Konstitusi tertulis pertama di dunia ini berhasil menyatukan berbagai suku dan agama dalam satu ikatan sosial yang kuat.
Melalui piagam ini, Islam menunjukkan bahwa perbedaan keyakinan bukanlah penghalang untuk hidup rukun berdampingan.
Allah SWT sendiri telah menegaskan dalam Al-Qur`an bahwa pemaksaan dalam beragama adalah hal yang dilarang.
"Tidak ada paksaan dalam (menganut) agama (Islam); sesungguhnya telah jelas (perbedaan) antara jalan yang benar dengan jalan yang sesat..." (QS. Al-Baqarah: 256).
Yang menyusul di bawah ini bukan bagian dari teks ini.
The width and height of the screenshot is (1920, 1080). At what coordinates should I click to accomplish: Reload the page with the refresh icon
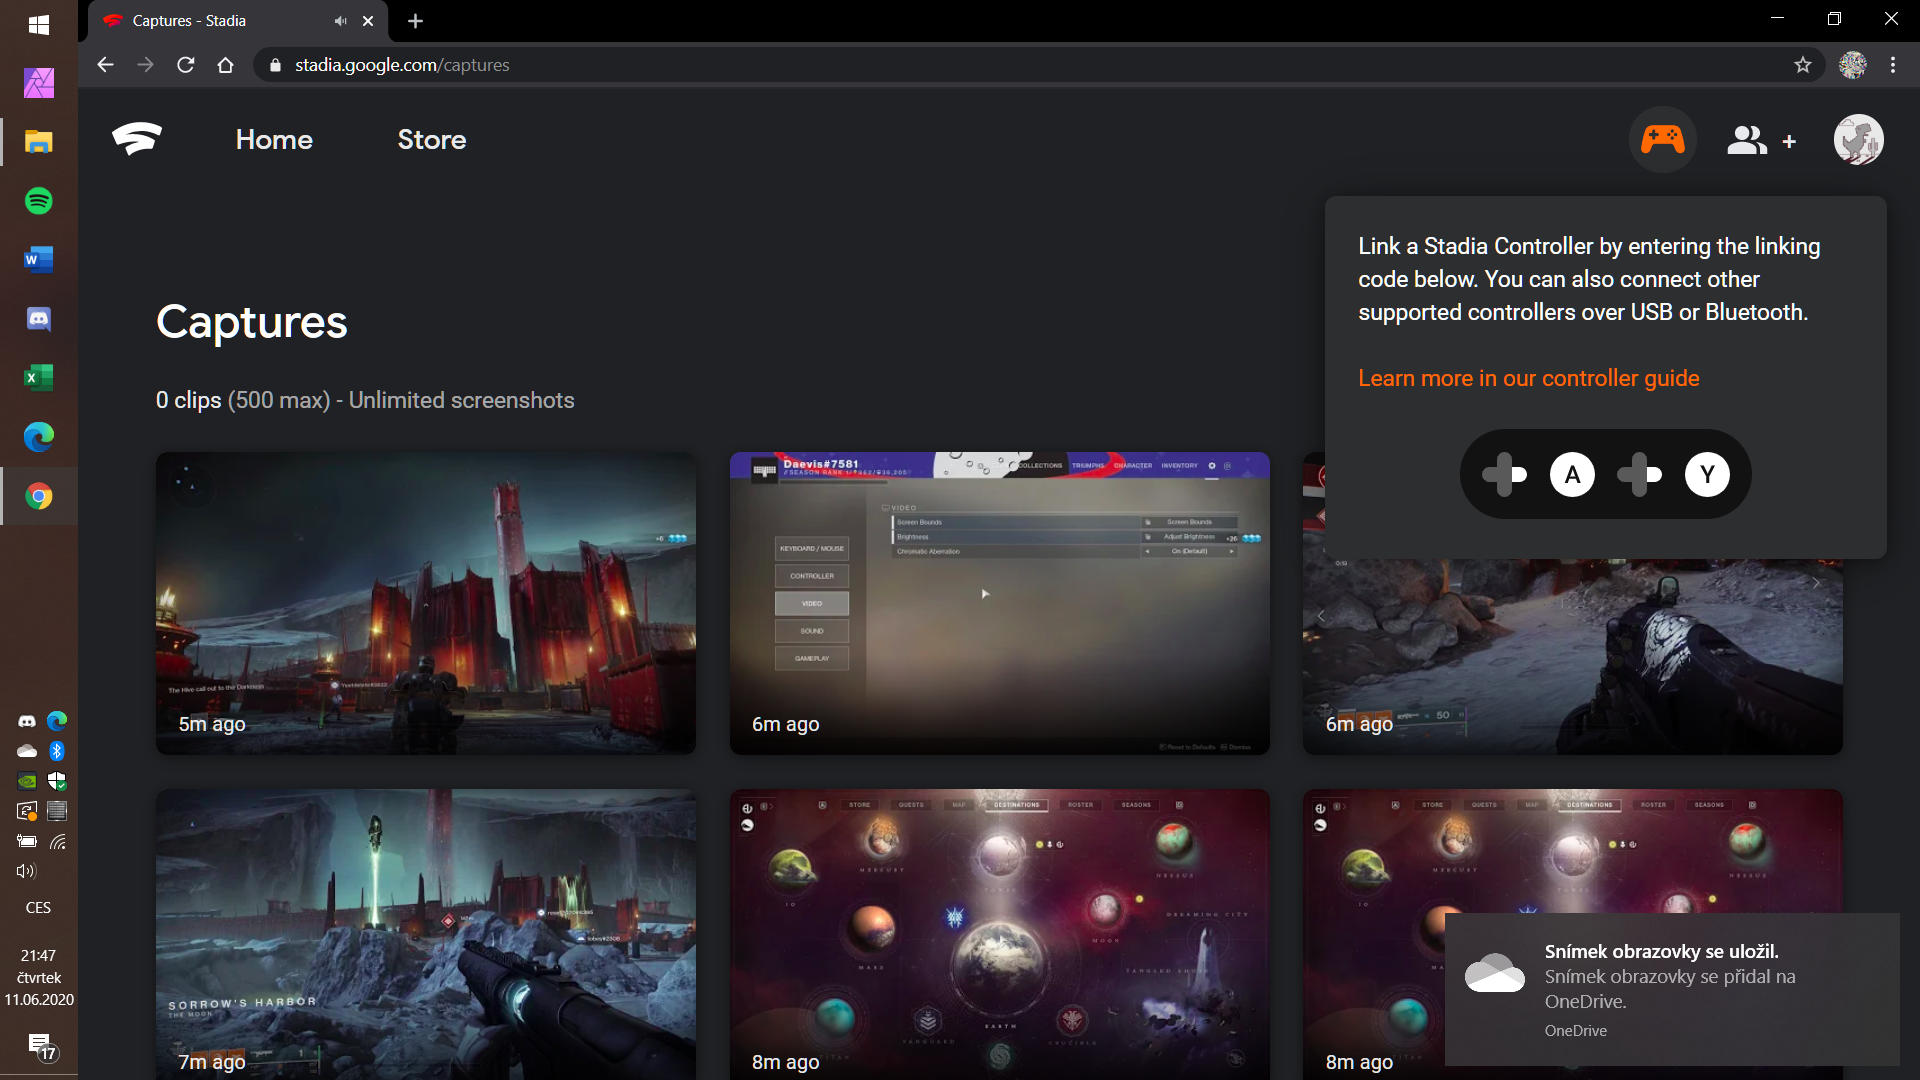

Prinsip kebebasan beragama yang termaktub dalam ayat tersebut diaplikasikan secara sempurna dalam Piagam Madinah.
Setiap golongan, baik Muslim maupun non-Muslim, diberikan hak dan kewajiban yang sama dalam membela negara.
Rasulullah SAW juga sangat menekankan pentingnya melindungi hak-hak kaum minoritas yang terikat perjanjian damai.
Dalam sebuah hadis riwayat Abu Dawud, beliau bersabda bahwa barangsiapa menzalimi seorang mu`ahad (non-Muslim yang dilindungi), maka beliau sendiri yang akan menjadi penuntutnya di hari kiamat.
Pernyataan tegas ini menjadi jaminan hukum bagi terciptanya rasa aman bagi seluruh warga Madinah saat itu.
Dari sejarah ini kita belajar bahwa keadilan hukum wajib tegak tanpa melihat latar belakang suku maupun agama.
Semangat inklusivitas Piagam Madinah sangat relevan untuk diimplementasikan dalam kehidupan berbangsa di Indonesia.
Masyarakat majemuk membutuhkan komitmen bersama untuk saling menjaga, menghormati, dan tidak saling merugikan.
Konflik sosial akibat sentimen sektarian dapat diredam jika kita mampu meneladani piagam perdamaian ini.
Mari kita jadikan nilai-nilai luhur Piagam Madinah sebagai inspirasi dalam merawat persatuan nasional.
Semoga bangsa kita senantiasa menjadi negara yang aman, damai, dan penuh berkah dalam bingkai kebinekaan.